» TEXT EXTRACT
·····

Bill Gross wants to shine a flashlight down your shorts. Luckily, millions of people are eagerly ahead of you in line. This madcap marketing scheme is trademark Bill: bold, a little scary, and just loopy enough to turn scores of investors into millionaires. It's driven by Free-PC, his latest Internet startup, a company that hands out... well, free PCs--Pentium-class Compaq Presarios, to be exact. You also get two years of free Internet access and e-mail.
In return, you must undergo the marketing equivalent of a proctology exam, providing the company with all manner of demographic, financial, and personal details about your life. You must let Free-PC (www.free-pc.com) follow you around the Net. And you must promise to be at your PC at least 10 hours a month (your free Presario automatically tattles to the company if you fail to log enough hours).
Kick Me These aren't the only catches. Just 2GB of the 4GB hard drive is available for your files. The other half is reserved for folks such as Barry Diller--a $10 million investor in Free-PC--who want to stock you system with movie previews and advertising. The viewable area on your puny 15-inch monitor is further reduced by an inch of nonremovable banner ads at the bottom and along the right side. At first, these come-ons will cater to the demographics you provide. Over time, they'll goad you according to your shopping patterns, entertaining you with "content" about things you're interested in (buying).

·····

» AIM
Could you pick up the article on Free-PC's free computers right after its last sentence and continue it?

» Entries for locating words and elements
·····

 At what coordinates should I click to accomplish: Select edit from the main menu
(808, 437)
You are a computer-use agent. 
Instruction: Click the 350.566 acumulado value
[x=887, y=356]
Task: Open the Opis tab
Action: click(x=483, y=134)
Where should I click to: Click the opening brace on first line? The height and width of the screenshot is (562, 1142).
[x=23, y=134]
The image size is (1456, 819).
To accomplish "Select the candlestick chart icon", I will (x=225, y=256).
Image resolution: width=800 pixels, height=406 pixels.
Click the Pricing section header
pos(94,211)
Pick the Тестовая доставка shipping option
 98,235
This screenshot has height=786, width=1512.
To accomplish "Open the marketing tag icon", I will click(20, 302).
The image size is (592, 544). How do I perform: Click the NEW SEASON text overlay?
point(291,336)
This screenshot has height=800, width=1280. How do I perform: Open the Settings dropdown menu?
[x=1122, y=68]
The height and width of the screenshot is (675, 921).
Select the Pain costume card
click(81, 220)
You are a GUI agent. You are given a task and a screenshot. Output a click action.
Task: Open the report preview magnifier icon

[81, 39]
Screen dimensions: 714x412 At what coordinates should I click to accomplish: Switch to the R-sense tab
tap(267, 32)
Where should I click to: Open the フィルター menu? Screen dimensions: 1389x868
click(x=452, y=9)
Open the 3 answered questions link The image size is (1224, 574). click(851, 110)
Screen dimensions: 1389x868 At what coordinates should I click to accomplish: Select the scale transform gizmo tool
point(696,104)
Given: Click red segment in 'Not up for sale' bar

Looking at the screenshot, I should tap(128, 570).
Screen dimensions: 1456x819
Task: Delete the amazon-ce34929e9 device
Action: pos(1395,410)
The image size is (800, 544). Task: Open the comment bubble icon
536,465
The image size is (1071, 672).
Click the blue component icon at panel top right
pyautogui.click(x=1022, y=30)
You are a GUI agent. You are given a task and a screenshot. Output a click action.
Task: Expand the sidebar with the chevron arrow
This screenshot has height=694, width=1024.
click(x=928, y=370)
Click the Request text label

·····

» RESPONSE TO THE TASK
Who would fall for this ruse? Well, aside from the millions who hit the site in the first 48 hours--requiring the company to add 20 servers to its system--probably no one. It's surprising how fast a half million rubes dropped their knickers on the spot, revealing personal info, hoping to be among the initial 10,000 households to snag free hardware.
OK, you're not surprised that large numbers of people will sell their souls for a box of circuit boards (large numbers of people will sell their souls for a box of corn flakes). The real puzzler is how Free-PC plans to make money off these purchased souls.
Bill Gross is no dummy. His other startup, idealab, has incubated and launched more than 20 Internet companies. Among these were Citysearch.com and eToys, both runaway successes.
From this experience, Gross discovered that repeat customers brought in the big bucks. The trick is in getting them to stick around your site. With Free-PC, he hopes to create "the stickiest customers in history."
His words, not ours.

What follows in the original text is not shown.